There are lots of scary people in this world–weird, thoughtless, rude, and certifiably crazy people. At the risk of being totally negative (something I can be very good at), their numbers are way too high for my comfort level. I see people do dangerous things, like blow through stop signs and drive like they’re on a racetrack. I see people do rude things, like allow their kids to get in other people’s faces because little Granola must be free to explore her world. I see people do unimaginably cruel things, like say frightening things to children just to prove that they’re right about something. And I see people do abominably self-righteous things, because they just don’t give a damn about the others with whom they share this planet.

The past week or so, it’s as if all the negativity escalated. Perhaps the contamination of the smoke has contaminated people’s psyches, as well, but whatever the reason, behaviors seems really out of hand. I discussed it with my friend Vicki today, and she immediately jumped on my bandwagon, because she has witnessed it, too–a subtle, insideous, then downright explosive display of truly bad conduct.

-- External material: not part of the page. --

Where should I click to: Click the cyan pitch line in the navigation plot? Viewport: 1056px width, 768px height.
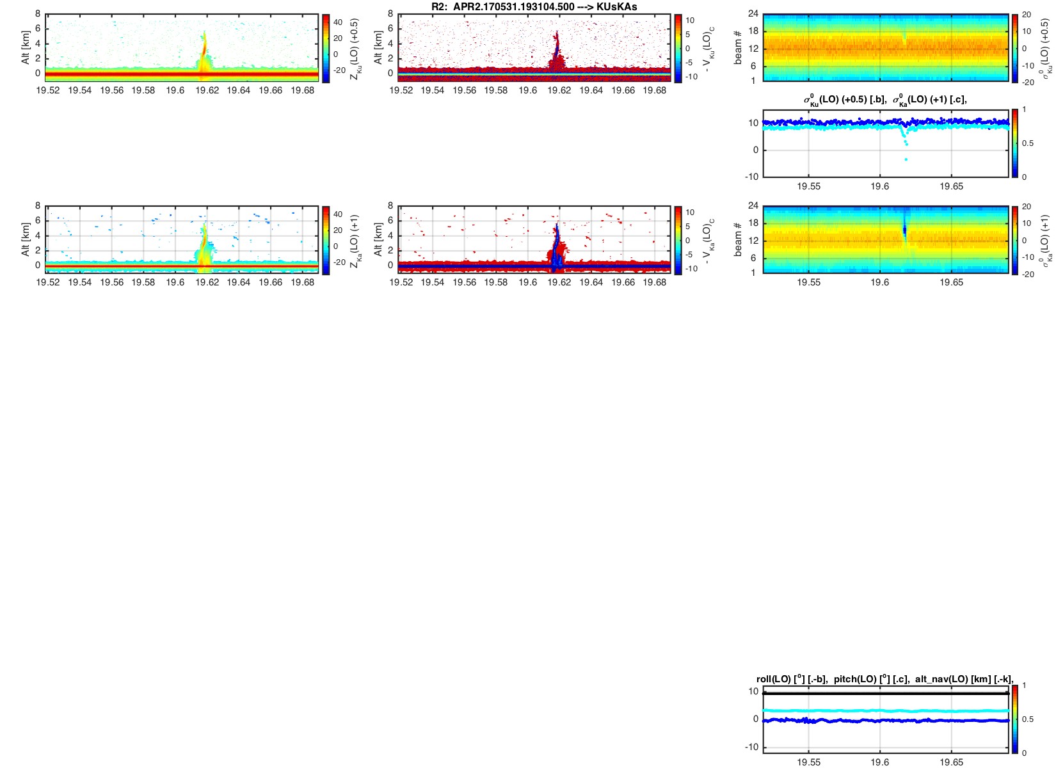(x=886, y=710)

So we decided that the best way to beat it is by sending out some of the most positive energy we have. Airy fairy? I think not. We have to combat the negativity with all things positive–from forgiving the morons to conjuring up compassion to expressing gratitude for the good things we see and the wonderful people who occupy our lives. We have to embrace a half-full philosophy to get past the empty-headedness that is so rampant. And even if our gratitude gets no further along than “I’m so thankful I’m me and not you,” it’s a start.